_What is required_.
Update the records from the line with "Given: Open ツール wrench and screwdriver icon" up to and including the line with "[x=18, y=17]" by changing "Webflow" to "Framer". Return only those lines, with everything else unchanged.

Element and text position data
· · · · ·
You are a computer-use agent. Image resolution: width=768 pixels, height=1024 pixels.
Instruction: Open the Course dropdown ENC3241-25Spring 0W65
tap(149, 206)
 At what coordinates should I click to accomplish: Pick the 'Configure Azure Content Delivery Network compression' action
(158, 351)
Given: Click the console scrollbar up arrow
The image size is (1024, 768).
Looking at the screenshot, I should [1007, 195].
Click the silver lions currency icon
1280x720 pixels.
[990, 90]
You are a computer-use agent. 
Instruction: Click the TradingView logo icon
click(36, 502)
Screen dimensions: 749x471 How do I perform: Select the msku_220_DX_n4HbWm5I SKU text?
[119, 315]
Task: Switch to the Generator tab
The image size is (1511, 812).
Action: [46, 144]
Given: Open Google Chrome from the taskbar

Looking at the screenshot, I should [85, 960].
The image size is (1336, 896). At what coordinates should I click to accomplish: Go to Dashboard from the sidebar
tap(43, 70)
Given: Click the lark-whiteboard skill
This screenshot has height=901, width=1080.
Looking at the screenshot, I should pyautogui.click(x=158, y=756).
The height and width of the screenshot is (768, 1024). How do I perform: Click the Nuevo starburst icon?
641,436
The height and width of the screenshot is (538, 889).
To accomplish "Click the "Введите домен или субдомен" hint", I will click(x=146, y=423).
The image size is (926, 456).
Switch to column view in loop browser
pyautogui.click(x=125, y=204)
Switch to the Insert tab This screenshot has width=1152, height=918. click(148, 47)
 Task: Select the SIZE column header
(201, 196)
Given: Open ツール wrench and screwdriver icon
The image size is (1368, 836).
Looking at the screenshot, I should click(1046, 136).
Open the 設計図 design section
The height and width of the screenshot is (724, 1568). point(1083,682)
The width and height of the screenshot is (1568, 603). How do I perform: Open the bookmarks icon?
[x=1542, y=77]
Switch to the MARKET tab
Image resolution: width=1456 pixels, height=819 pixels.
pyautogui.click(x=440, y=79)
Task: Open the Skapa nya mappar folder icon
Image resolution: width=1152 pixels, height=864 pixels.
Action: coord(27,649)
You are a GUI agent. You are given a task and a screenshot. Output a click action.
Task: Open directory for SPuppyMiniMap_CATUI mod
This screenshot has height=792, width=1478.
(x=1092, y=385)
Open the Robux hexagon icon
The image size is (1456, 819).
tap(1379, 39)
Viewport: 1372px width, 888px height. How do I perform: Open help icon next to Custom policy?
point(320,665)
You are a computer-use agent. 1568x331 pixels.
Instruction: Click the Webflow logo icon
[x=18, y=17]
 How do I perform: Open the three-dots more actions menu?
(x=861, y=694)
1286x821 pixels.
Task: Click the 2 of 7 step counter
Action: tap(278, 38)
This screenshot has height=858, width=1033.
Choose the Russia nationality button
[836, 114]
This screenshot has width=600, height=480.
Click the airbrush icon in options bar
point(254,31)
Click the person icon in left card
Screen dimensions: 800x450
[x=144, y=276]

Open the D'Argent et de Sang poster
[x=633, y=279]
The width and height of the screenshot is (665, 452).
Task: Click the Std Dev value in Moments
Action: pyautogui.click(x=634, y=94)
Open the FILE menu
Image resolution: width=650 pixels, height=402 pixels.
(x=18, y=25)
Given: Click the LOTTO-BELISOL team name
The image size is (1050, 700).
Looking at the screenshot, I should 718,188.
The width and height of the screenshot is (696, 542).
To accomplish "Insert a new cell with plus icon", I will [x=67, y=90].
· · · · ·
_Response for this exercise_.
Given: Open ツール wrench and screwdriver icon
The image size is (1368, 836).
Looking at the screenshot, I should click(1046, 136).
Open the 設計図 design section
The height and width of the screenshot is (724, 1568). point(1083,682)
The width and height of the screenshot is (1568, 603). How do I perform: Open the bookmarks icon?
[x=1542, y=77]
Switch to the MARKET tab
Image resolution: width=1456 pixels, height=819 pixels.
pyautogui.click(x=440, y=79)
Task: Open the Skapa nya mappar folder icon
Image resolution: width=1152 pixels, height=864 pixels.
Action: coord(27,649)
You are a GUI agent. You are given a task and a screenshot. Output a click action.
Task: Open directory for SPuppyMiniMap_CATUI mod
This screenshot has height=792, width=1478.
(x=1092, y=385)
Open the Robux hexagon icon
The image size is (1456, 819).
tap(1379, 39)
Viewport: 1372px width, 888px height. How do I perform: Open help icon next to Custom policy?
point(320,665)
You are a computer-use agent. 1568x331 pixels.
Instruction: Click the Framer logo icon
[x=18, y=17]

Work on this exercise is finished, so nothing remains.